64      In consequence, according to Dow, the starting amount for the appellants’ fine cannot exceed that used for the other undertakings concerned and must therefore be reduced to EUR 5.5 million, which would mean fines of EUR 8 662 500 for Dow Chemical, EUR 8 085 000 for Dow Deutschland and EUR 6 352 000 for Dow Deutschland Anlagengesellschaft and for Dow Europe.

65      According to the Commission, the General Court correctly found in paragraphs 127 and 128 of the judgment under appeal that there was no need to hear Dow on the actual impact of the infringement and that Dow’s right to be heard in that regard had not been infringed. The Commission maintains that, in recital 462 to the contested decision, it did indeed establish that the cartel had been implemented, although that implementation was not taken into account when the level of the fine was assessed. In addition, the Commission contends that, by indicating expressly in the second statement that it would consider whether it was appropriate to impose fines on the undertakings concerned, and by setting out the principal elements of fact and of law that might give rise to a fine, it fulfilled its obligation to respect the undertakings’ right to be heard.

66      Lastly, regarding the actual impact of the cartel, the Commission contends that it is clear from recital 465 to the contested decision that the differential treatment applied is based on the ‘economic capacity’ to cause damage to competition and that, accordingly, it is not necessary to measure the actual impact of the infringement on the market. That approach is consistent with the Guidelines and with the case-law of both the Court of Justice and the General Court.

 Findings of the Court

67      It is first necessary to discount as inaccurate Dow’s assertion that the Commission neither estimated the probability of the infringement having a real impact on the market in question nor proved that the infringement had been implemented. In fact, in recital 462 to the contested decision, the Commission expressly pointed out that ‘with regard to the EEA, the cartel arrangements were implemented by the European producers and … such implementation did have an impact on the market, even if its actual effect is difficult to measure’. Dow puts forward no argument in fact or in law capable of refuting that finding.

68      Consequently, as it has been established that the infringement had a real effect – albeit difficult to measure – on the market, Dow’s argument that, ‘in the absence of an actual impact on the market, there can be no real impact on competition and, accordingly, the Commission cannot then take that impact into account in order to differentiate the starting amount of the fines’ is ineffective.
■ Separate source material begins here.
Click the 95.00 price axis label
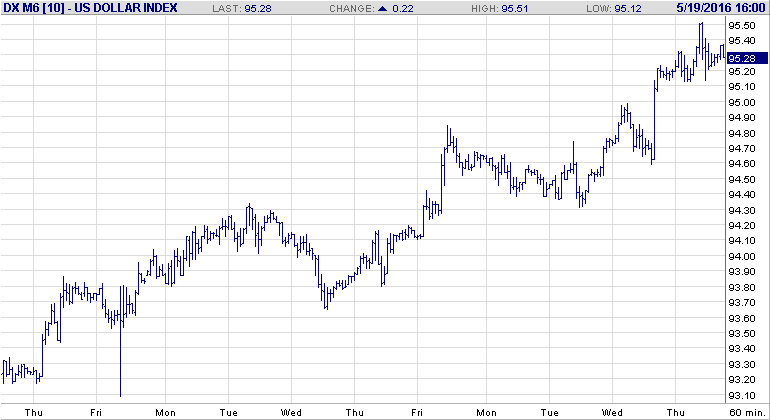Image resolution: width=770 pixels, height=420 pixels. click(741, 103)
69      In addition, it follows from the foregoing that there is no contradiction, as alleged by Dow, between recital 462 to the contested decision and recital 466: recital 462, in which the Commission stated that it ‘[would] not take into account the impact on the market in determining the applicable fines’, is to be found in Section 9.1 of the contested decision, entitled ‘Gravity [of the infringement]’, and relates only to the categorisation of the infringement as ‘very serious’; recital 466, on the other hand, which is to be found in Section 9.2 of that decision, entitled ‘Differential treatment’, concerns only the differentiation of the starting amounts for the fines as a reflection of each undertaking’s effective economic capacity to restrict competition, which may legitimately, as in the present case, be based on the sales figures achieved by each of the undertakings concerned in respect of the goods covered by the infringement, even where the effect on the market cannot be measured.
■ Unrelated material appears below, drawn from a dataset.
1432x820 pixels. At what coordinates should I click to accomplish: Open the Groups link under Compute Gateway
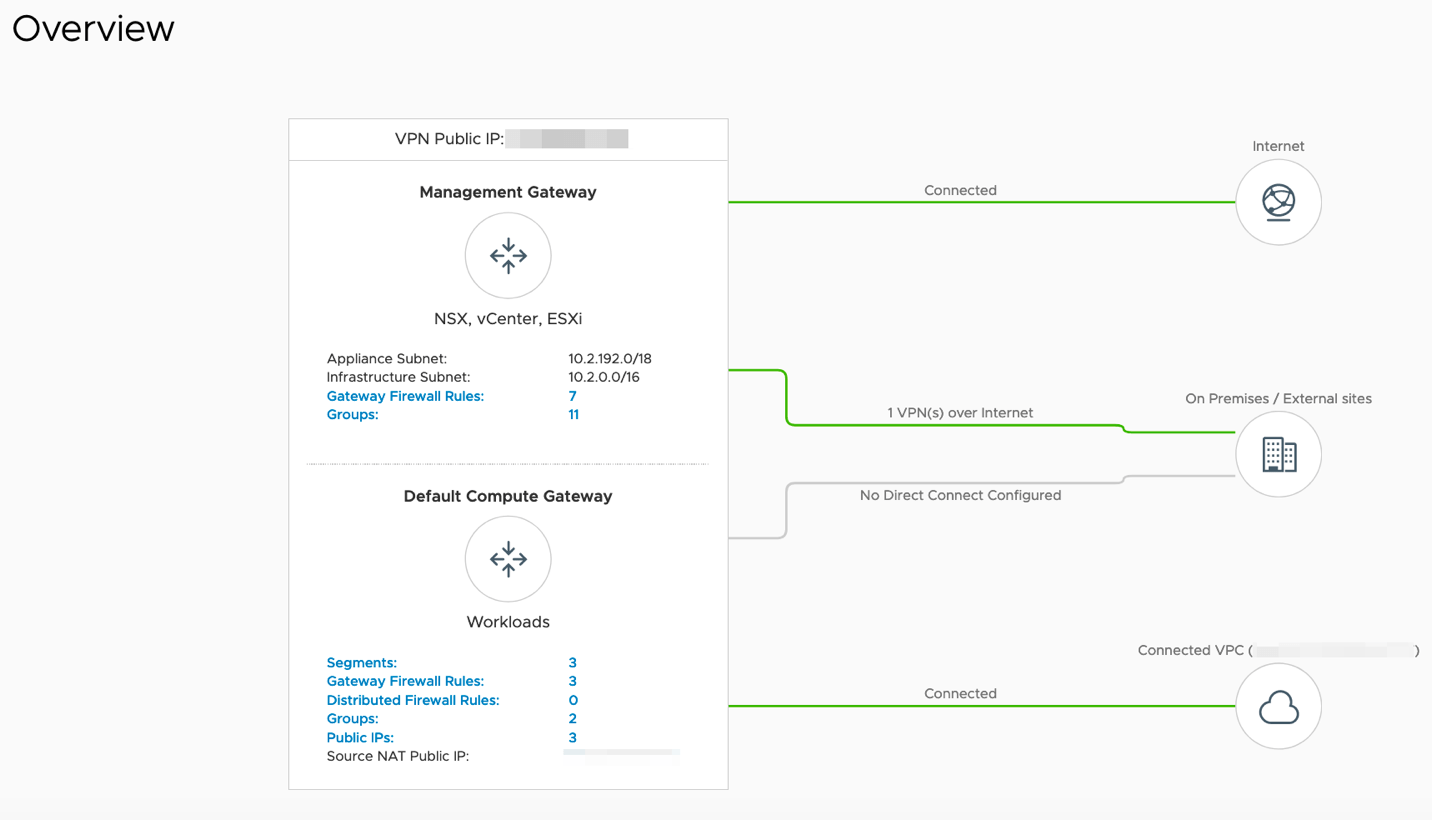[x=352, y=719]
70      Lastly, Dow’s argument that its right to be heard was infringed cannot succeed. In that regard, it should be borne in mind that, according to the settled case-law of the Court, provided that – as it has done in the present case – the Commission indicates expressly in the statement of objections that it will consider whether it is appropriate to impose fines on the undertakings concerned and provided that it sets out the principal elements of fact and of law that may give rise to a fine, such as the gravity and the duration of the alleged infringement and the fact that it has been committed ‘intentionally or negligently’, it fulfils its obligation to respect the undertakings’ right to be heard. In so doing, the Commission provides them with the necessary elements to defend themselves not only against a finding of infringement but also against being fined for that infringement (see, inter alia, Joined Cases C‑189/02 P, C‑202/02 P, C‑205/02 P to C‑208/02 P and C‑213/02 P Dansk Rørindustri and Others v Commission [2005] ECR I‑5425, paragraph 428 and the case-law cited).
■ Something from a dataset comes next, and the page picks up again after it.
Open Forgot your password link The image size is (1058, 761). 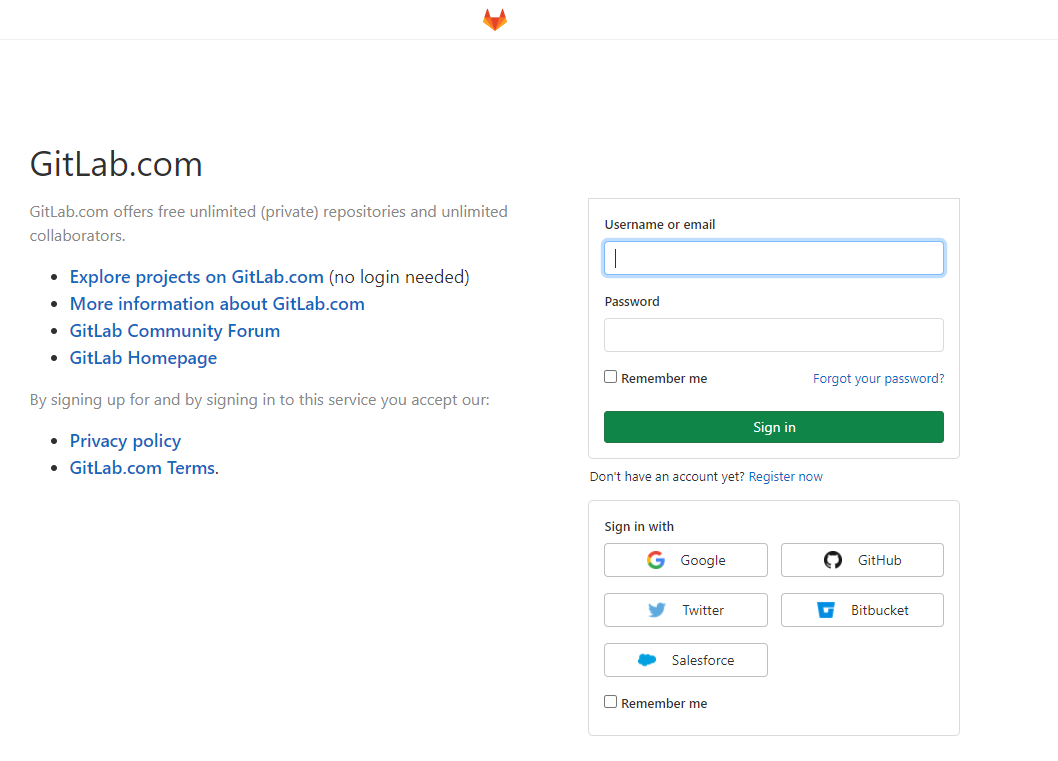coord(878,378)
71      For the sake of completeness, it must be noted in that regard that the Commission did indeed state in paragraph 425 of the grounds of the second statement that it intended to take into consideration the ‘actual impact [of the infringement] on the market, where this can be measured’. In addition, in the third indent of paragraph 430 of the grounds of that statement, the Commission mentioned that it would take account in the contested decision of the ‘impact of the offending conduct of each undertaking on competition’. It cannot therefore be held that Dow’s right to be heard was infringed.

72      In those circumstances, the General Court did not, in any way, err in finding in paragraph 124 of the judgment under appeal that the Commission could decide to differentiate between the undertakings concerned, even if the impact of the infringement could not be measured.

73      In the light of the foregoing, the second ground of appeal must be rejected as unfounded.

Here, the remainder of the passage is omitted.